Glendale Flips Properties from Bank and Sheriff’s Foreclosure Sale

by Peter Vernon on cities

Sheriff's foreclosure sale and other foreclosed property sales have become a great source of low-priced properties for investors and homebuyers. In Glendale, Arizona, the city has also taken advantage of these affordable properties, using them to fight neighborhood blight in areas with the highest concentration of foreclosed properties.

The city has been purchasing Glendale foreclosures for sale using federal funds from the Neighborhood Stabilization Funds project worth more than $6 million that it received in 2009. A couple of nonprofit organizations are collaborating with the city to put the program into fruition. So far, Glendale has purchased and renovated 29 empty houses and sold them. It has also used a percentage of the funds to construct two affordable senior multi-housing properties scheduled to open in a couple of years.

Glendale is set to get an additional $3.7 million come March 2011 and local officials have stated that the money will again be used in purchasing bank foreclosures in Arizona. They stated that the home-flipping program has so far created positive results in the city. Initially, Glendale reserved a little more than $270,000 to provide mortgage assistance to troubled borrowers, but the effort failed to garner public interest, according to city officials.

This led them to make the decision to use the funds instead into buying foreclosed properties like the ones offered in a Sheriff's foreclosure sale. Using the money to purchase foreclosures has proven to be helpful to the local economy as well, according to city officials. It is because they employ contractors who purchase building materials. Homebuyers who get hold of the for-sale renovated properties also contribute to the city's economy by buying furniture and hiring local people to upgrade the structures.

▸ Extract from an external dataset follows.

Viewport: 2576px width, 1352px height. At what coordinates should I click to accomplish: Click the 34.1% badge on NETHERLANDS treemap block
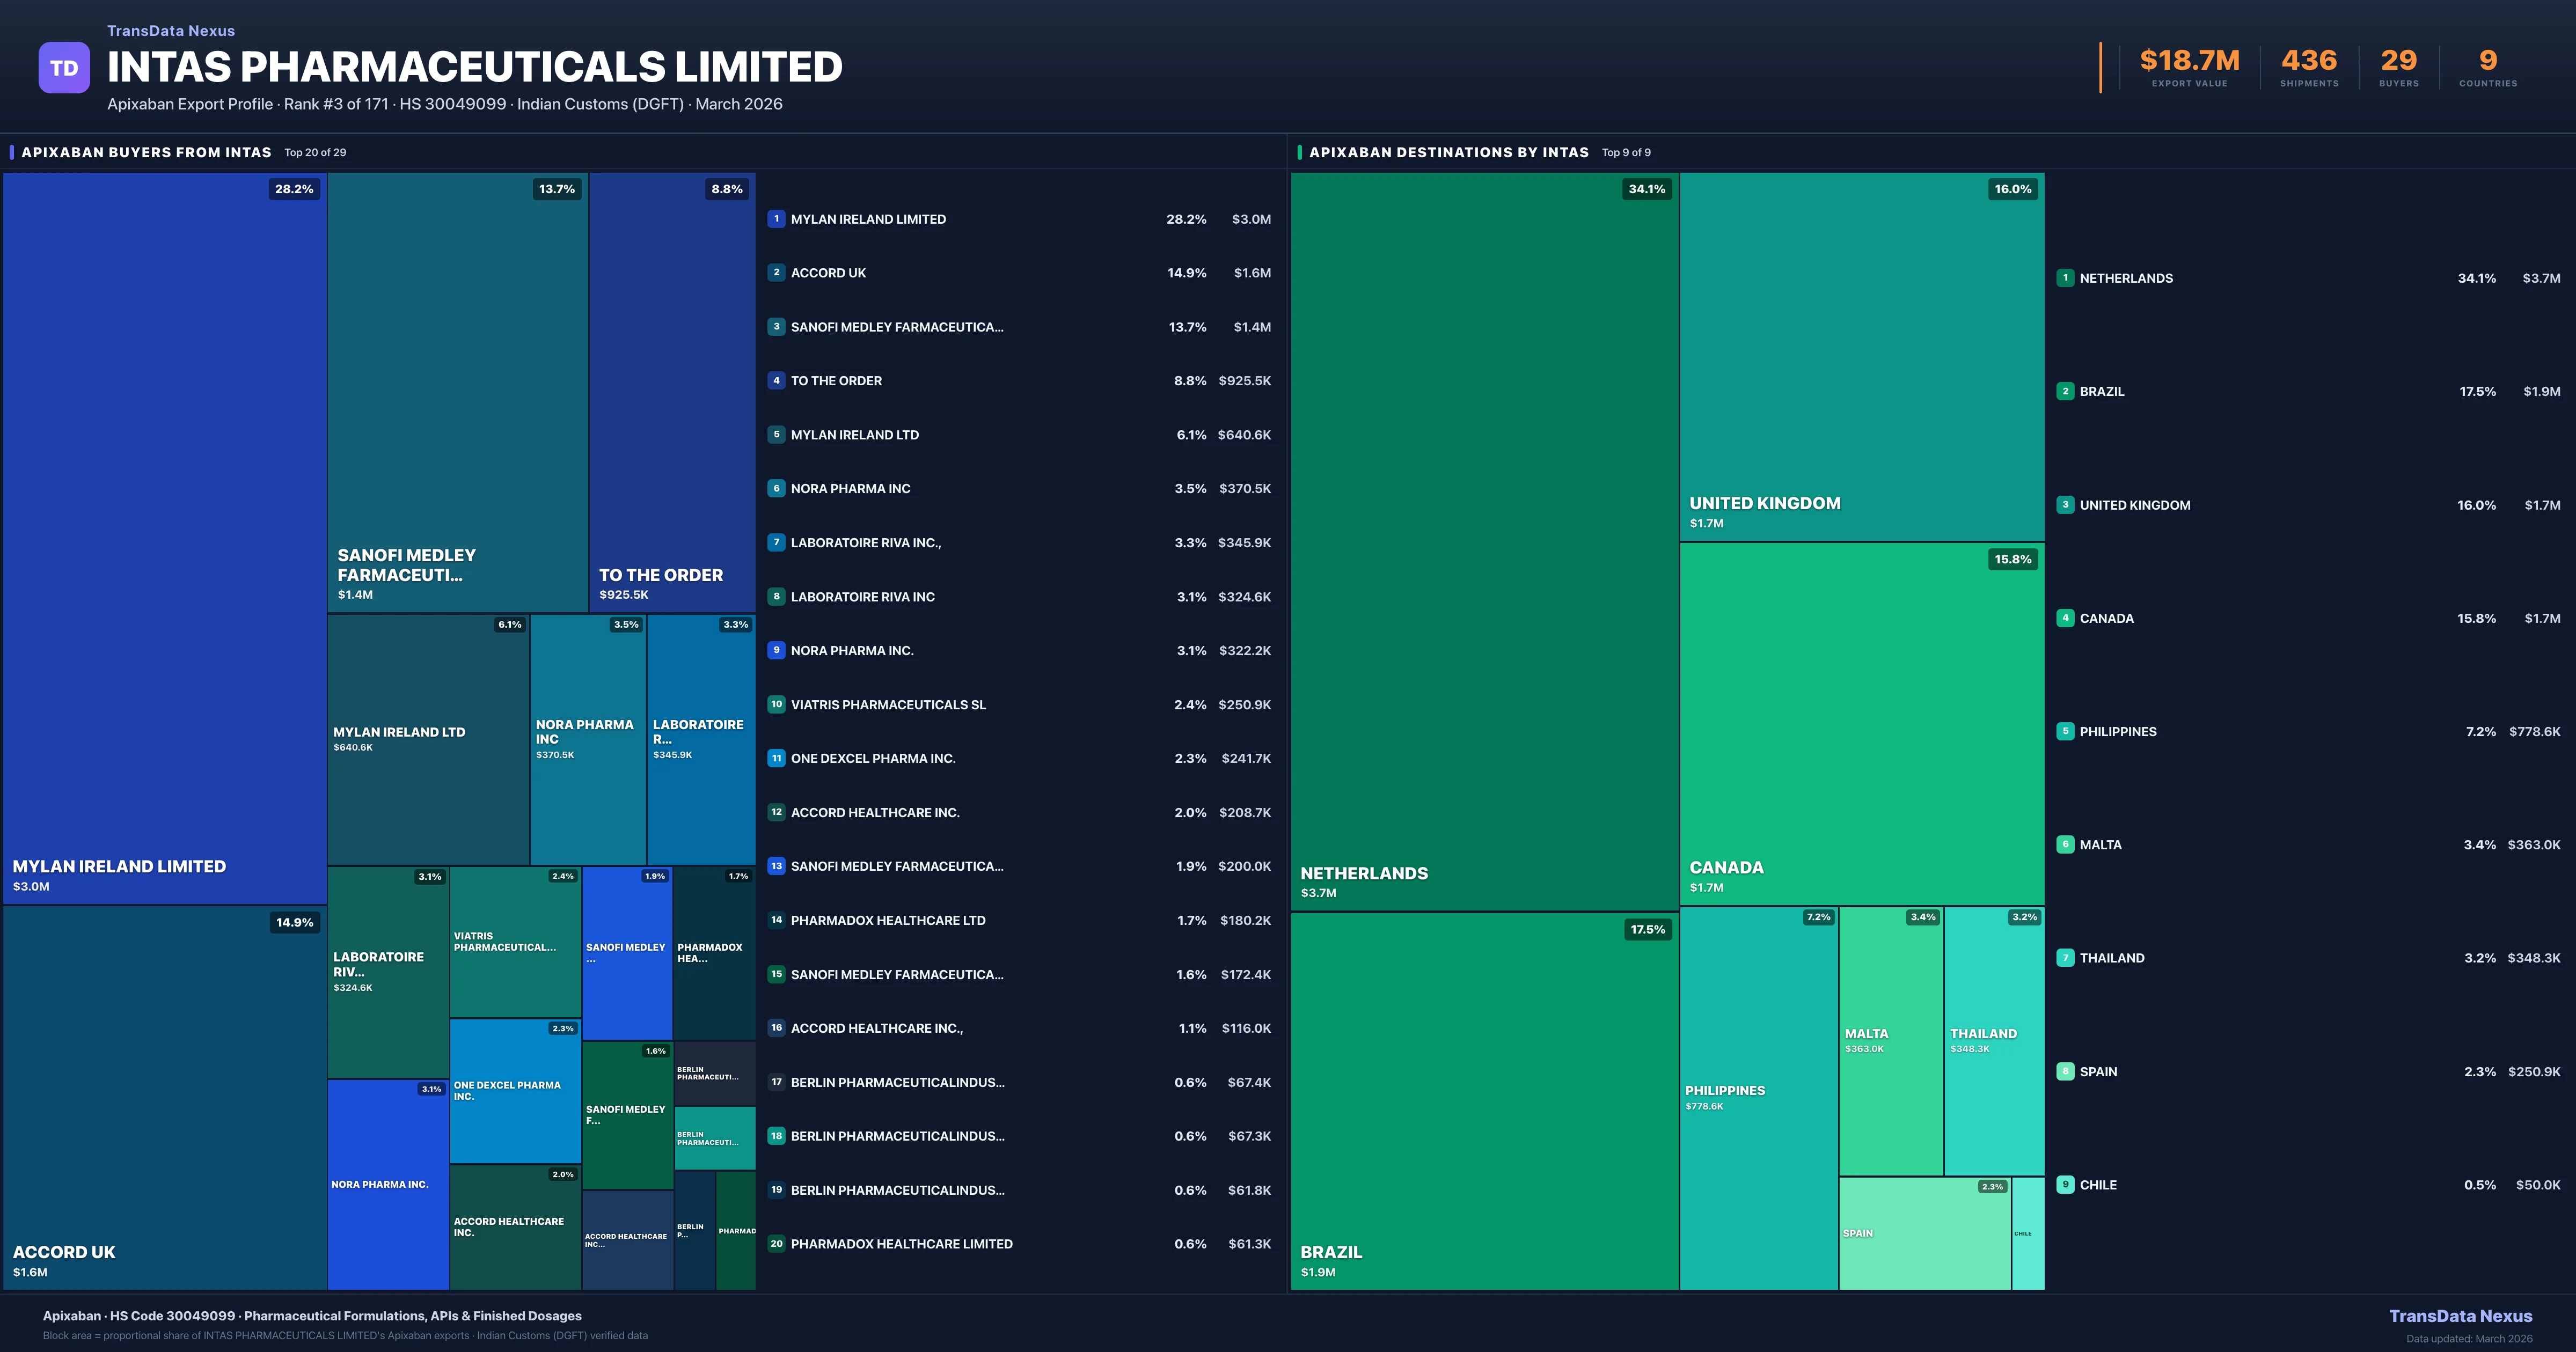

The city has been buying foreclosure sales at single-family communities in areas like Cactus, Barrel and Ocotillo. The number of foreclosed properties has been estimated to be around 2,000 in Glendale, which represents 2.3% of total residential properties in the area. The city is being aided in its efforts by nonprofit organizations Habitat for Humanities and Chicanos por Las Causa.

Officials stated that they plan to continue purchasing homes at prices similar to those offered at a Sheriff's foreclosure sale and sell them to low and moderate-earning families. Residents have expressed agreement towards the efforts.